Wednesday 1 December 2010

Tim Martin Interiors Ltd v Akin Gump LLP [2010] EWHC 2951 (Ch): costs

Lord Justice Jackson has just produced a mammoth report on the future of litigation.  The biggest issue is costs.  Legal proceedings can become gigantically expensive.  Although the very first part of the Civil Procedure Rules beseeches the Court to keep an eye on proportionality, it is still an expensive step to issue Court proceedings, or defend them.  Especially when there’s an inequality of financial arms.

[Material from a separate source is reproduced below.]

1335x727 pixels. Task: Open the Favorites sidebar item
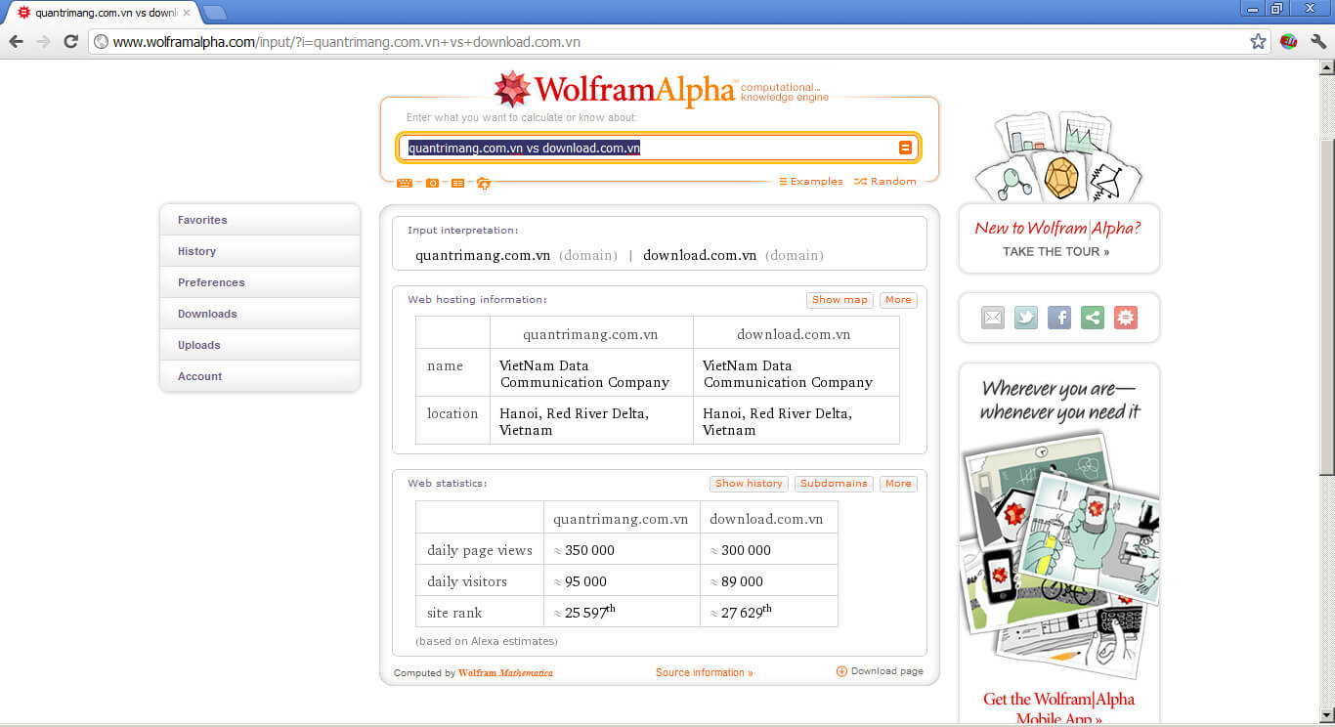pos(260,220)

A classic case that illustrates the problems of costs is the TMI case.  When you lose a case, normally you have to pay the other side’s costs; if you think the costs are too high, you can have them assessed by a specialist costs judge (back in the day it was called “taxation” which confused the layman royally).  Usually about a third gets knocked off.

The problem TMI had was that it had not lost a case – it had lost its business.  Almost.  TMI had taken out a mortgage, which it could not pay, so its bank took legal action.  A director paid off the outstanding loan, and extra charges imposed by the bank.  Thing is, one of the conditions of the mortgage was that TMI had to pay the bank's costs of enforcement, so the bank's final bill included £110k of legal costs the bank had paid to its solicitors, Akin Gump.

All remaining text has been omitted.